If we want to continue to increase the value to those we serve; it is crucial to recognize that partnerships are necessary. Thus, it is essential that physicians, hospitals, and payers work together in innovative ways and cost-effectively elevate care and services. Historically, not only has each focused on improvement through their individual lens and actions, but the healthcare environment and regulations have pinned these groups against each other. Hospitals are continually negotiating with payers; physicians believe that payers inhibit care; payers focus on reducing costs and view both physicians and hospitals as cost drivers. Although none of these perspectives are incorrect, they don’t lead to a cohesive model of care and services. With the fear of price fixing, regulations are in place to prevent physicians and hospitals from working too closely together.

So how do we overcome these issues?

At the heart of the matter is the question of whether all three constituents have the patient’s best interest at their core? I believe the answer is a resounding YES. Nonetheless, if we all have a common purpose, what prevents us from coordination? When engaging in relationships, trust becomes a primary focus. However, do we sincerely trust each other?

Trust builds on three foundational factors: competence, transparency and motive.

These three ideas can be compared to the three legs of a stool. You can’t have one without another, all three are dependent on each other. Regardless of whether a payer, physician, or hospital, our competence in our core functions is paramount, it is imperative to be transparent concerning our activities, and vital that our motives remain pure and transparent in their own right. Equally important, we also need to recognize these characteristics within each other. As a physician, if I do not consider the possibilities and trust my peers in healthcare partnerships I cannot collaborate in a meaningful way.

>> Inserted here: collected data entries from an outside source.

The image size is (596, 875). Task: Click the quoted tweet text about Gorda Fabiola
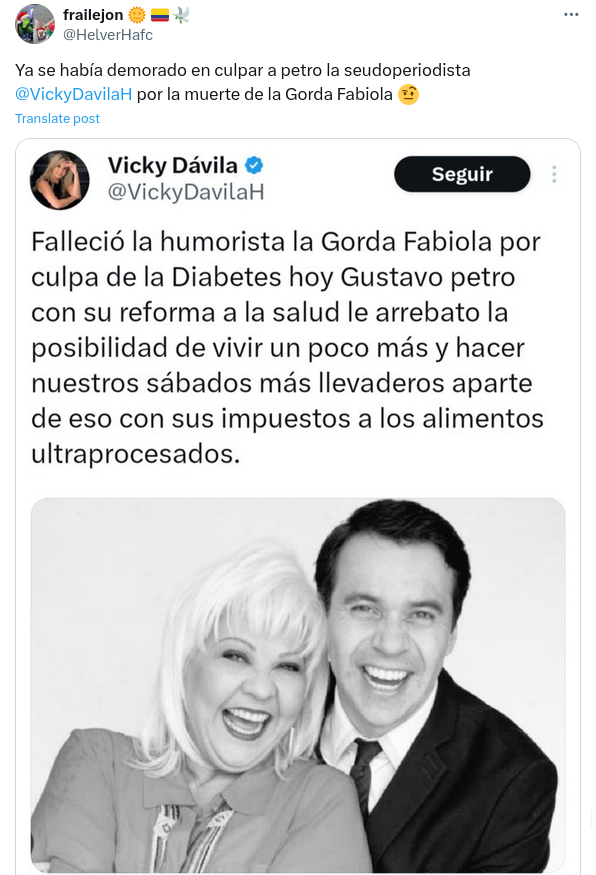pos(287,348)
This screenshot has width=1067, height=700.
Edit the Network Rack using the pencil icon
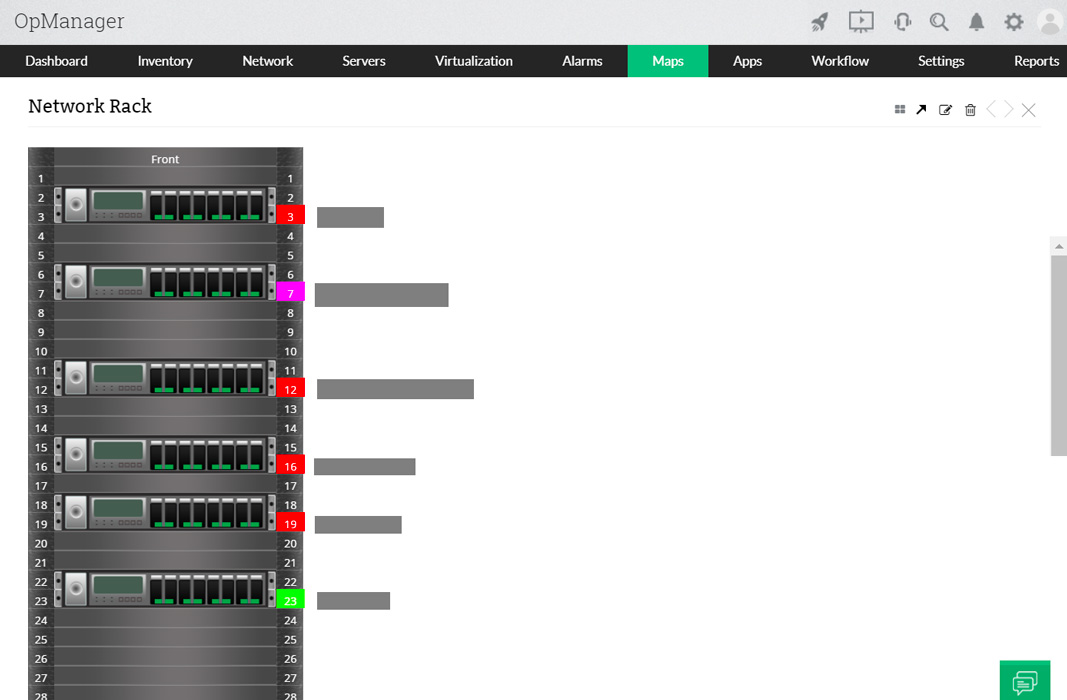945,110
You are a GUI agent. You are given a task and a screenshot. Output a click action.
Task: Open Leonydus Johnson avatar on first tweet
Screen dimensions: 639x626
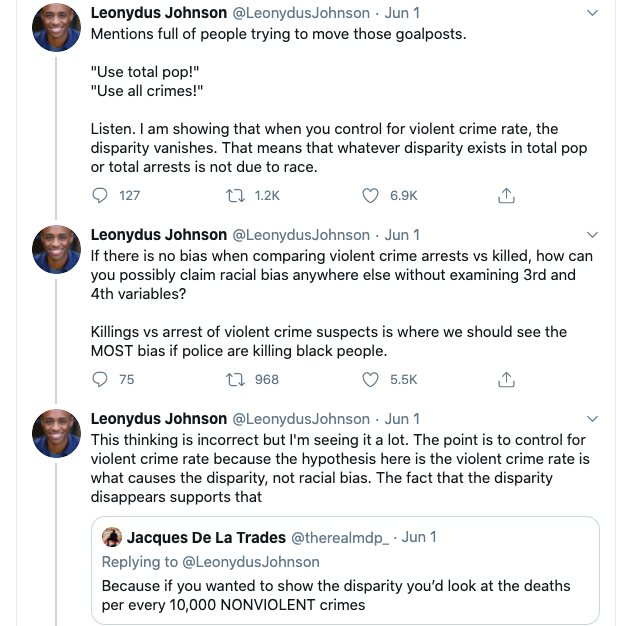(56, 28)
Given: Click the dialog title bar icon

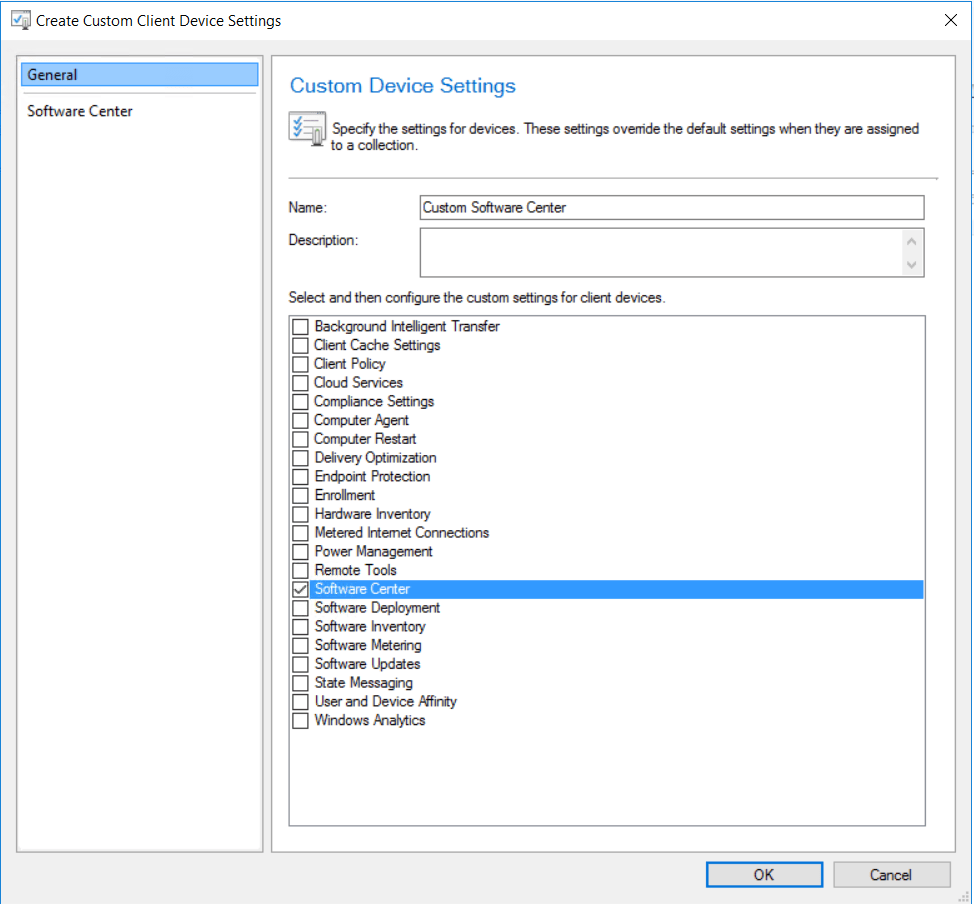Looking at the screenshot, I should pyautogui.click(x=19, y=20).
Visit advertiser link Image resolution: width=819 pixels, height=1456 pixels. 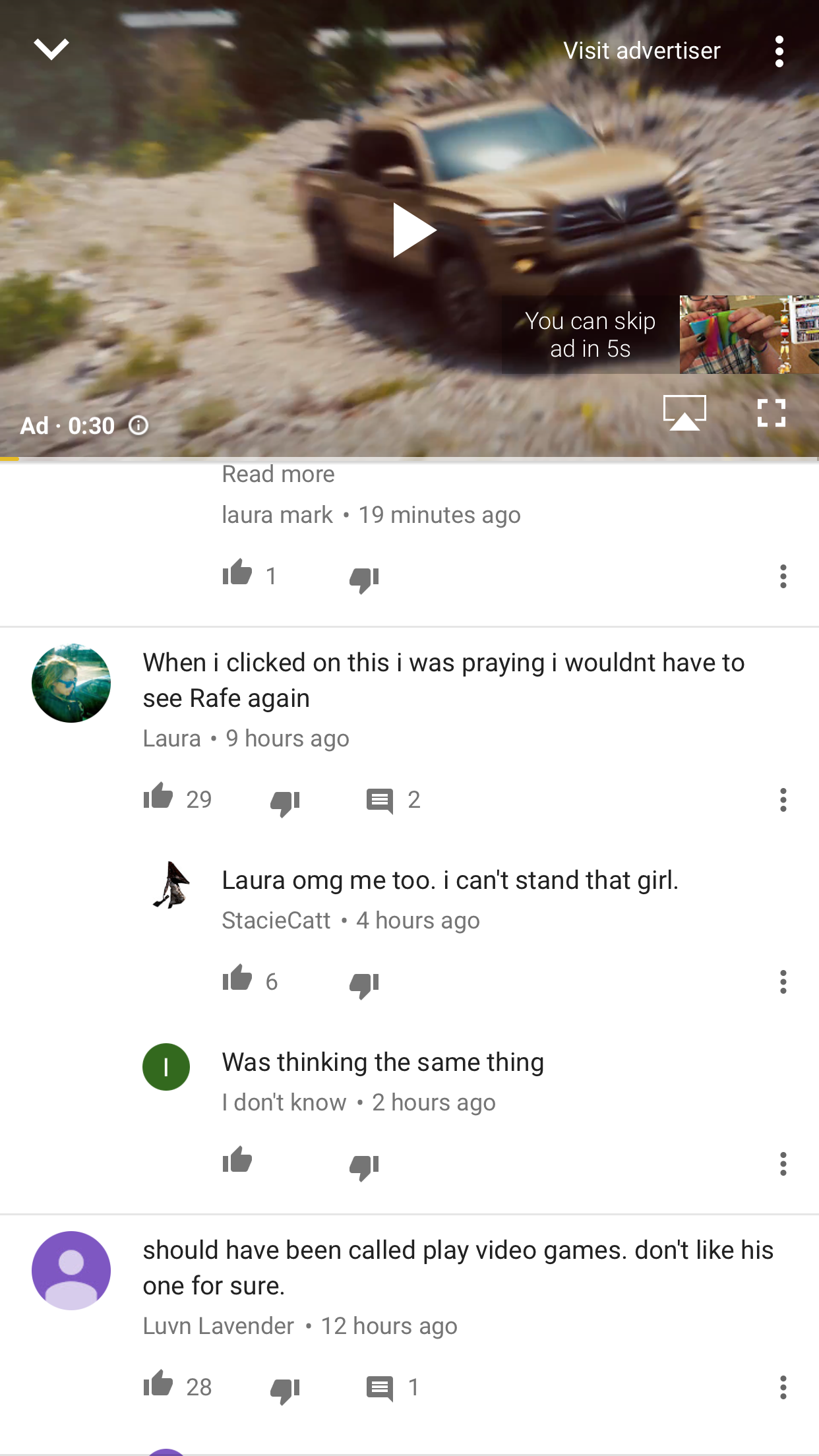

It is requisite that we realize that we have some shared goals and some disparate, but if we want to work together and create common ideals, we also need to challenge each other and ask questions since the outcome directly affects those that we serve.

Considering all of the things mentioned above and respecting and trusting all the individual players in support of care, how do we move forward?

First, remember why we are here and whom we serve. Second, each sector should focus on doing its core business optimally. Third, transparency, let’s make processes more transparent by using coordinated data. Fourth, understand the other’s intent, limitations, and challenges. This latter point is critical for a partnership to be effective. A working definition of collaboration should include methods of how I help you succeed within the context of your objectives while you assist me in obtaining my goals within the context of my needs. Presently, our coordination looks more like “How do I persuade you in helping me with my issues without my indicating concern about yours.” But this framework will not allow us to progress in working together for the betterment of those we serve.

At the end of the day we must remember that it is not about us. Let us have a shared covenant understanding that there will be dynamics that strain our relationship, but overcoming them is our calling.